"""
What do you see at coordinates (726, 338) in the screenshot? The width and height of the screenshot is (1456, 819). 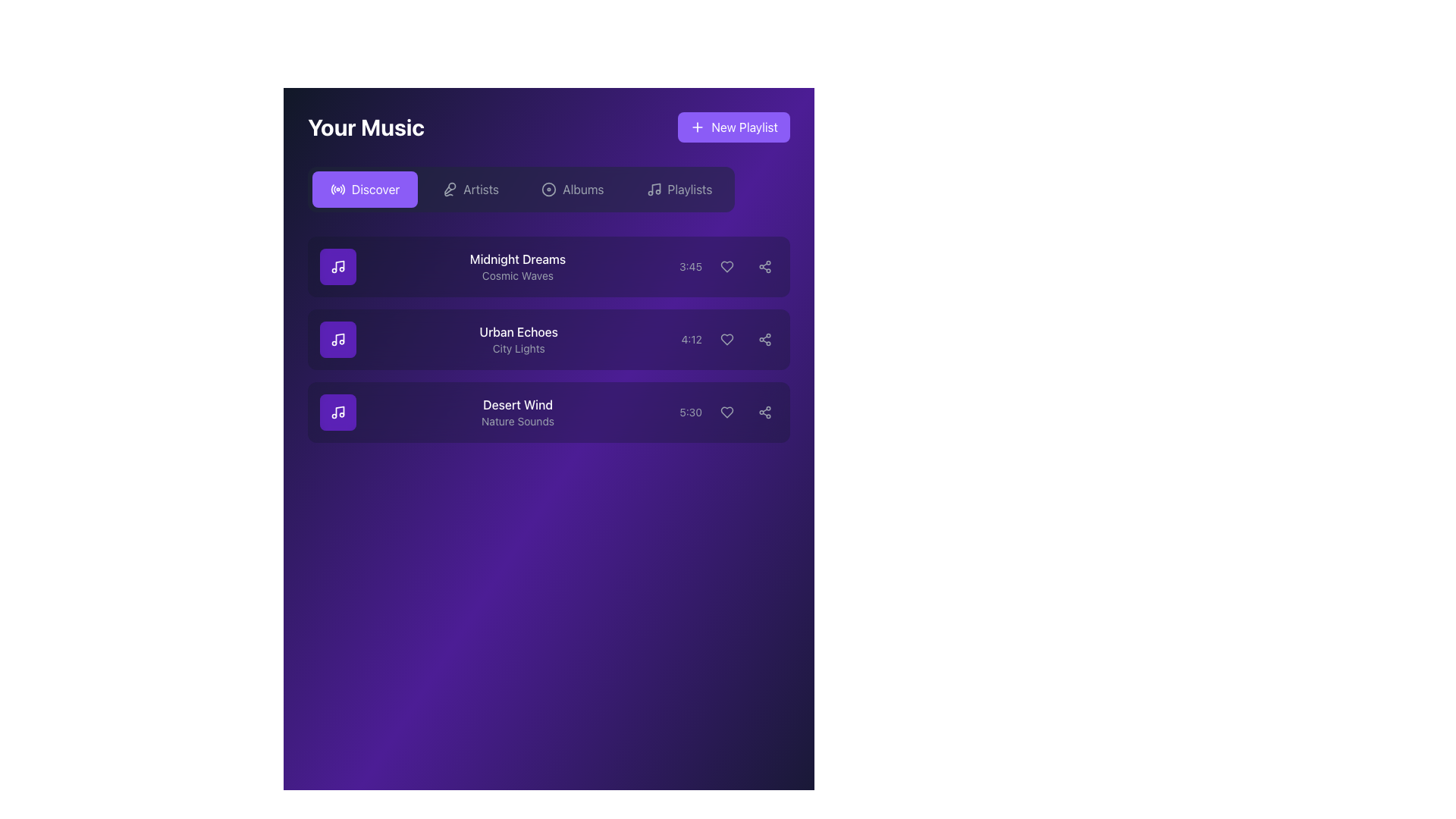 I see `the heart-shaped icon within the interactive button located in the second music list row next to 'Urban Echoes'` at bounding box center [726, 338].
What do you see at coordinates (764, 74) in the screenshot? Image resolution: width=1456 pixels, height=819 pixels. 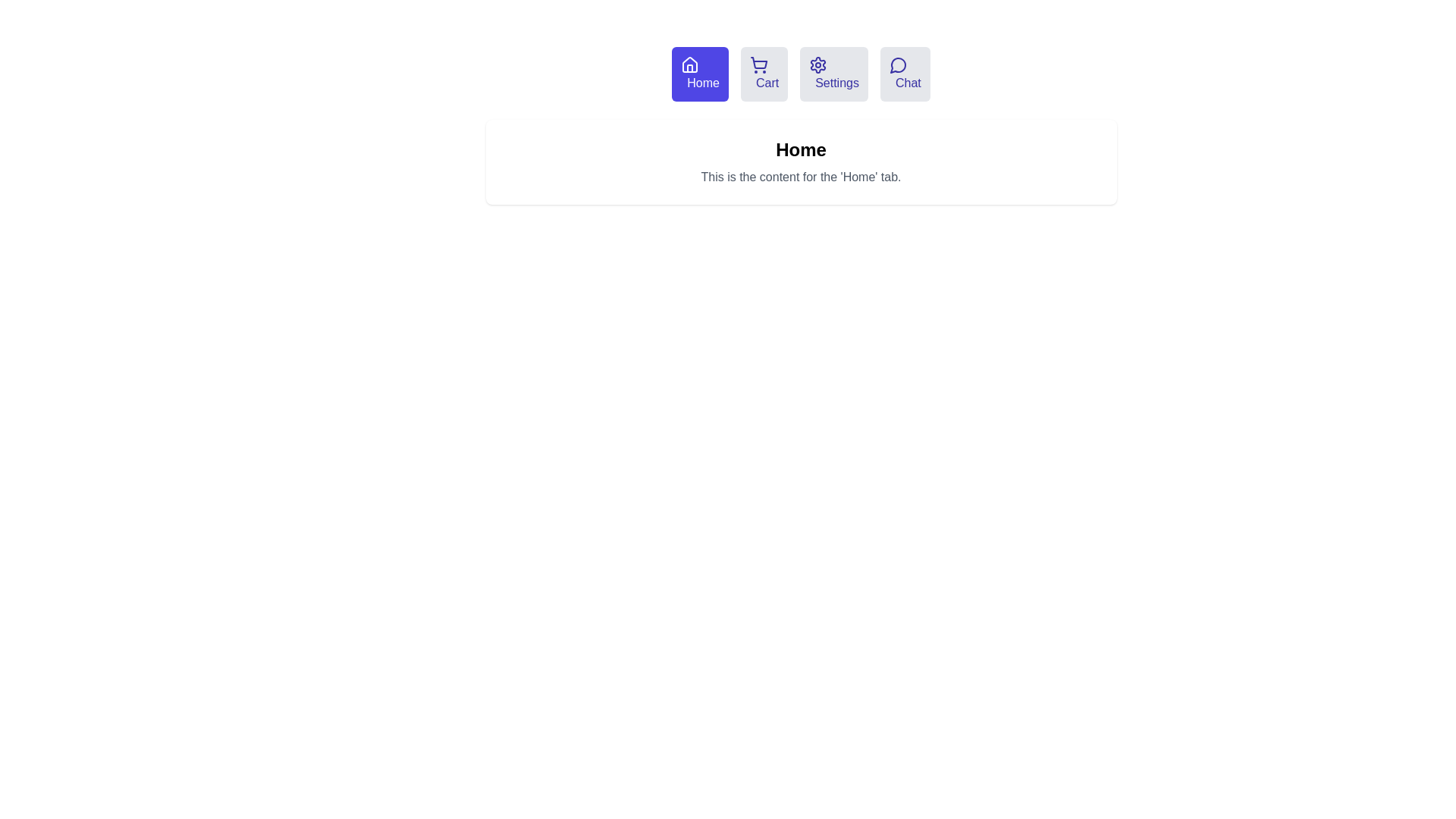 I see `the tab labeled Cart` at bounding box center [764, 74].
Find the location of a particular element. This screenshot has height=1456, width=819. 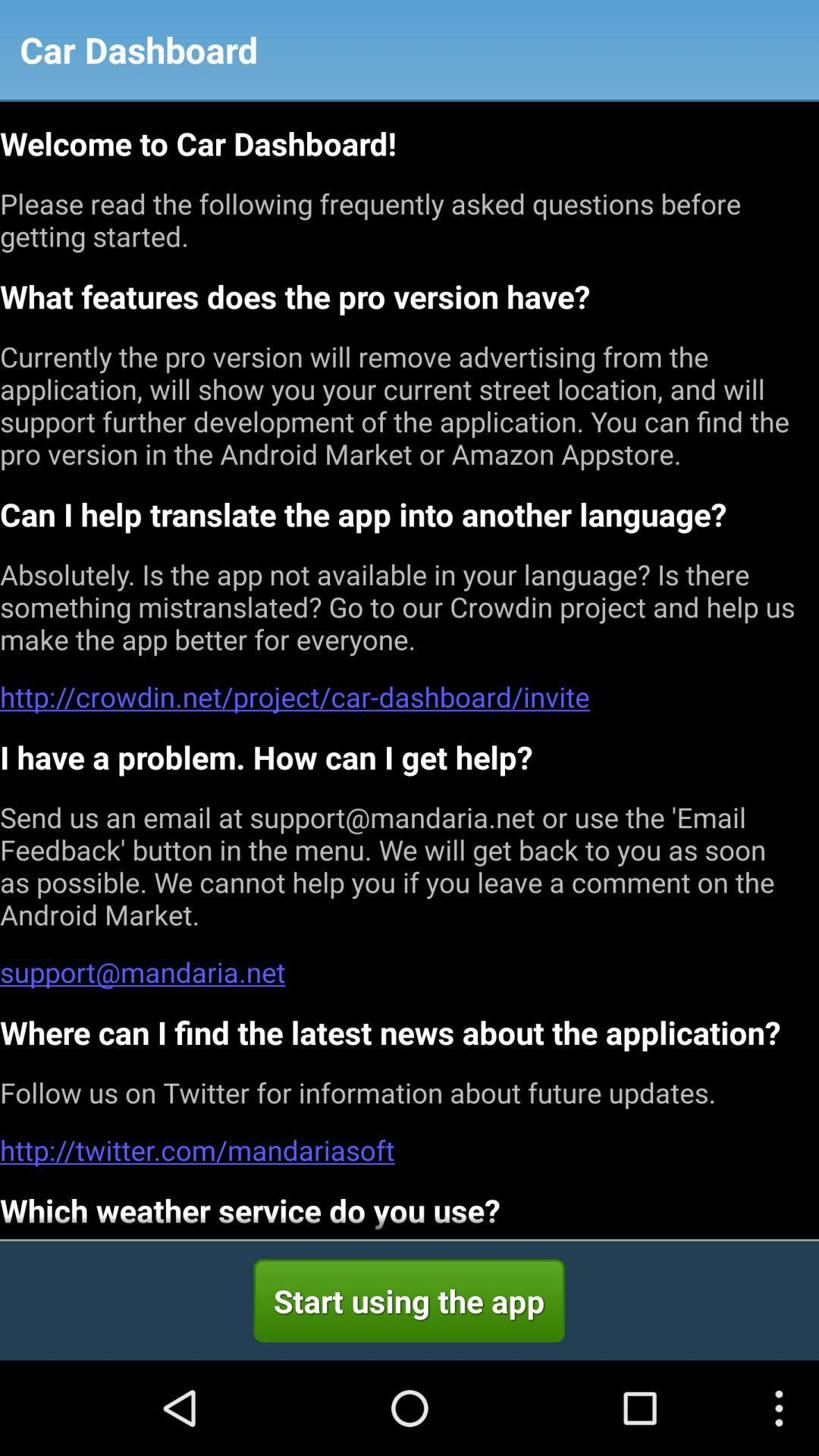

start using the button is located at coordinates (408, 1300).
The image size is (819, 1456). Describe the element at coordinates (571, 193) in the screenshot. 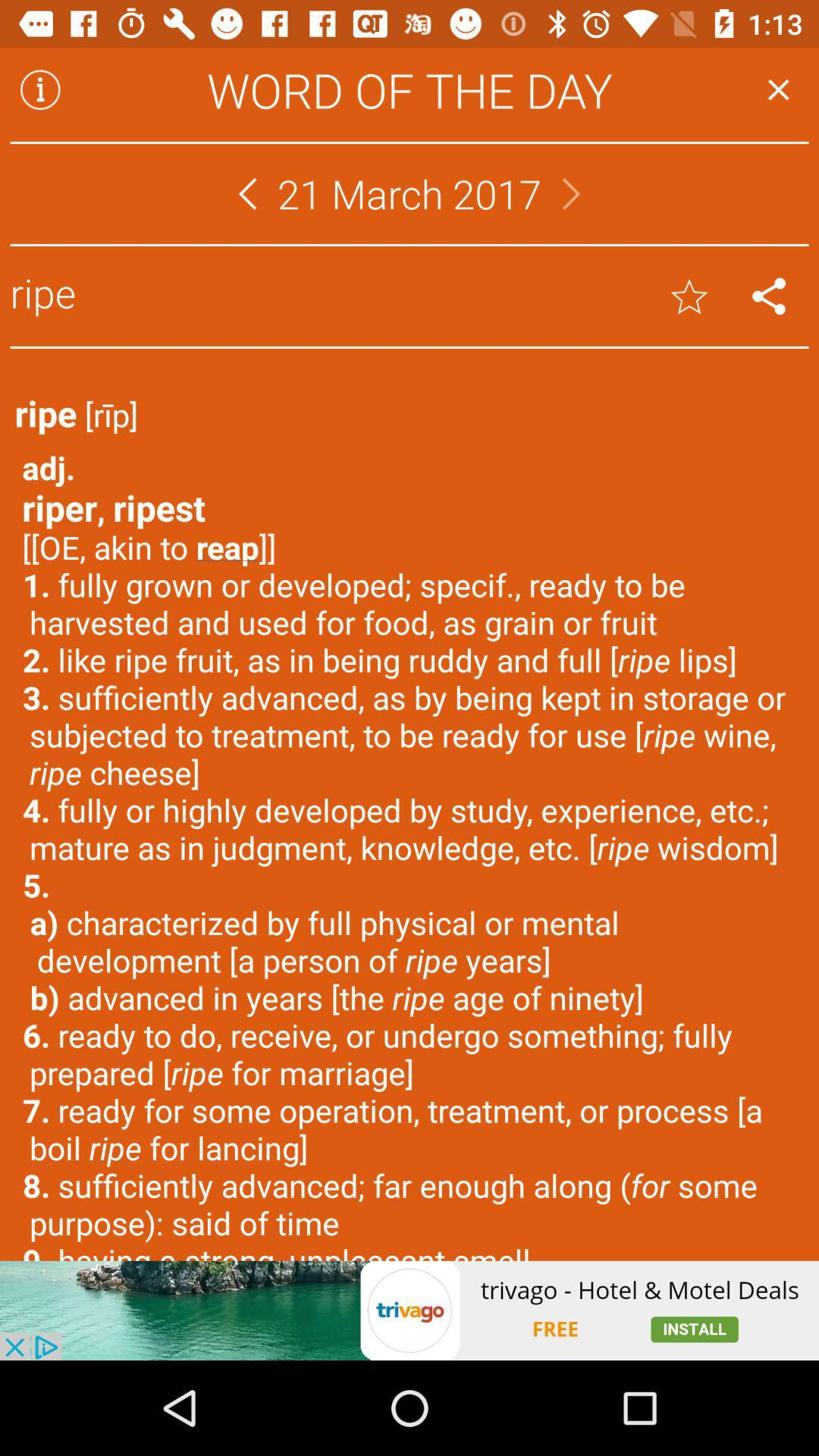

I see `next user` at that location.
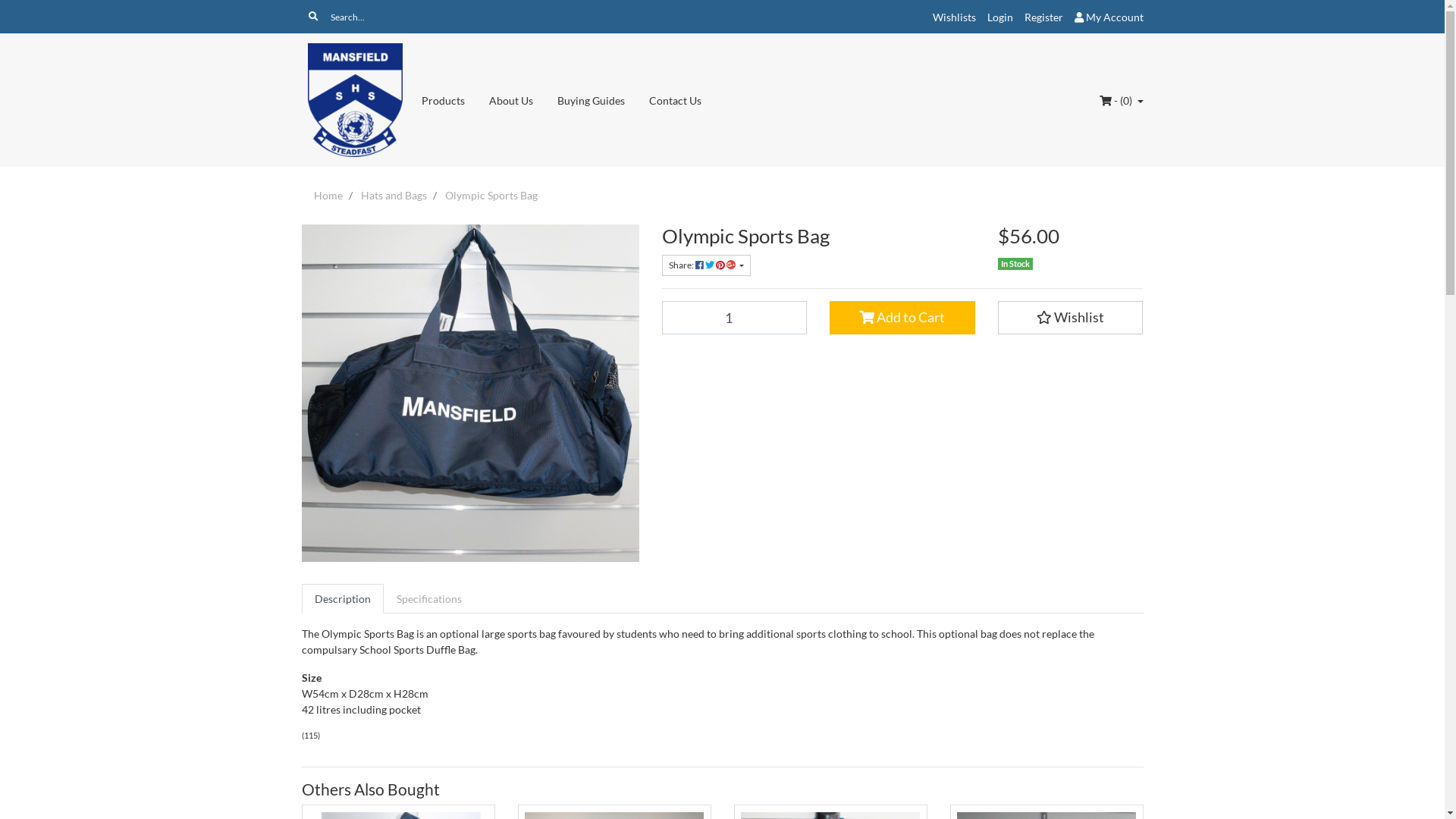  I want to click on 'Hats and Bags', so click(394, 194).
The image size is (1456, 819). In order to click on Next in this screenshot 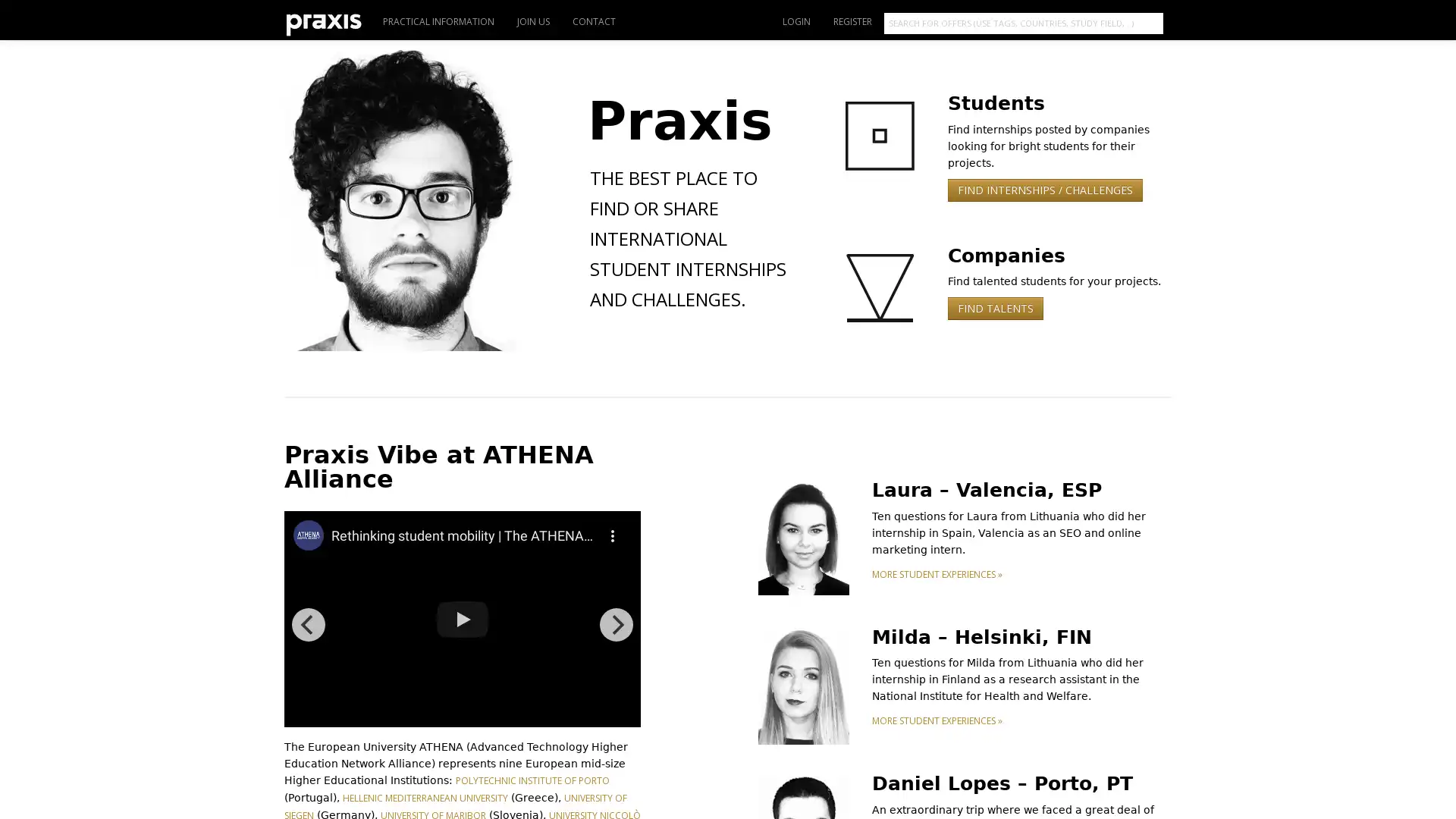, I will do `click(616, 625)`.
"""
### PROBLEM TO SOLVE
Retype the stretch of data that opens with the line containing "The image size is (819, 1456)." and closes with the line containing "I want to click", both lines included. Leave the pictures out.

### ANSWER FOR THIS EXERCISE
The image size is (819, 1456). Describe the element at coordinates (571, 193) in the screenshot. 

I see `next user` at that location.
  I want to click on 'Hats and Bags', so click(394, 194).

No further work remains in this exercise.